Pseudocode No The paper presents mathematical formulations, proofs, and experimental results, but does not include any explicitly labeled pseudocode or algorithm blocks.
Open Source Code Yes Our numerical experiments were performed using Google Colab Pro, where our code is adapted from (Chizat et al., 2020) and is publicly available.
Open Datasets Yes We turn our attention to an application of map estimation using real-world data, where practitioners may not have a priori knowledge of a map even existing between the source and target measures. Such an example arises in (Demetci et al., 2021; Moriel et al., 2021; Schiebinger et al., 2019), where the task is to infer cellular evolution from population measurements.
Dataset Splits Yes Across a range of ε values, we perform the following experiment across 20 trials where the train/test split is 50/50.

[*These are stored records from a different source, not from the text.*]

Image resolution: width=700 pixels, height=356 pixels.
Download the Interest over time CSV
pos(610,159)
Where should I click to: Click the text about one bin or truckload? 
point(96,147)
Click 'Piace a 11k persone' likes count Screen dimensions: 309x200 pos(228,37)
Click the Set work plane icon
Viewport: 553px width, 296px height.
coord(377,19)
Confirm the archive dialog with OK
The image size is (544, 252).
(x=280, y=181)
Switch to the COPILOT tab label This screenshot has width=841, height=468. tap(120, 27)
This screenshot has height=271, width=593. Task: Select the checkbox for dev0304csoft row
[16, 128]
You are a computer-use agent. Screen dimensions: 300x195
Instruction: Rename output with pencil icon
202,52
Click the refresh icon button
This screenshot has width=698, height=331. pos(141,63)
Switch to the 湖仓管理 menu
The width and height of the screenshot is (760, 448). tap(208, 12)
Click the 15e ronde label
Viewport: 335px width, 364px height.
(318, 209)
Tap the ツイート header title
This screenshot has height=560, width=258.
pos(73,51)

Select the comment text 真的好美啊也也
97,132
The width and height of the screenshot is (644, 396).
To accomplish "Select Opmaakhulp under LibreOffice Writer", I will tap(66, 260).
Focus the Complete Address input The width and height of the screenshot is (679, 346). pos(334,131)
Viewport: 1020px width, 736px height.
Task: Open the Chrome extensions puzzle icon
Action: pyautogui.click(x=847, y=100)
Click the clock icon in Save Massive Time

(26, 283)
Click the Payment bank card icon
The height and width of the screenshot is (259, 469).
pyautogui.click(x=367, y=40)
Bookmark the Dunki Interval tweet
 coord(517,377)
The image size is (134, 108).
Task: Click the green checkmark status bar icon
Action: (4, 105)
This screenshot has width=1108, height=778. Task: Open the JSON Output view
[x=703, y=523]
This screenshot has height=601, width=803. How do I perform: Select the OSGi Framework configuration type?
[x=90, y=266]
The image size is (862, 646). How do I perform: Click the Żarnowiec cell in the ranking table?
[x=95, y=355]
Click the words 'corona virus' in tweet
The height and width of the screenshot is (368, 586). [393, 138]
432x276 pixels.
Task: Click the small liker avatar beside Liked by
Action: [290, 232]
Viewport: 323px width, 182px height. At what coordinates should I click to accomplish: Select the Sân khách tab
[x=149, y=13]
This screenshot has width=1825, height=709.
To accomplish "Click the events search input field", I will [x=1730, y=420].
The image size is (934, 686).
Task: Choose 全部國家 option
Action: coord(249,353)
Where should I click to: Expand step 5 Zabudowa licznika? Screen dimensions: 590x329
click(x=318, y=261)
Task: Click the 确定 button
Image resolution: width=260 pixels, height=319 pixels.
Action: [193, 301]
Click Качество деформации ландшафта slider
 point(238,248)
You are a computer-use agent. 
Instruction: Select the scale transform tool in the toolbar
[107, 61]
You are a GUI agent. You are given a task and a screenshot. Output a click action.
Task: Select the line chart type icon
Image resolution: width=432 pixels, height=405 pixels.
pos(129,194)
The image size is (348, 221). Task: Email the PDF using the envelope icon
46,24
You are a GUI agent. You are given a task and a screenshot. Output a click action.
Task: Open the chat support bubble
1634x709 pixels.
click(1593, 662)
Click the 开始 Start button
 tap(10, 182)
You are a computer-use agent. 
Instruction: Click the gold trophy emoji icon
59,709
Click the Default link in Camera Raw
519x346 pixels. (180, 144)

Hardware Specification No Our numerical experiments were performed using Google Colab Pro. (This indicates a computing environment but lacks specific hardware details like GPU/CPU models or memory.)
Software Dependencies No We compute the (unregularized) W2 distance using the Python OT (POT) package (Flamary et al., 2021). (Mentions a package but no version number. No other software with specific versions are mentioned.)
Experiment Setup Yes For both d = 5 and d = 10, we have NS = 50000 as the number of points to approximate the MSE ˆT T0 2 L2(P ) via Monte-Carlo integration after having learned the maps. For fixed ε (we chose ε = 0.5 in both d = 5 and d = 10), we sample n points from the source (where n varies between 100 and 10000), and then re-sample n points from the source and map them according to T, effectively generating samples from the target distribution. We run this procedure 20 times to generate error bars on the plots. Across a range of ε values, we perform the following experiment across 20 trials where the train/test split is 50/50.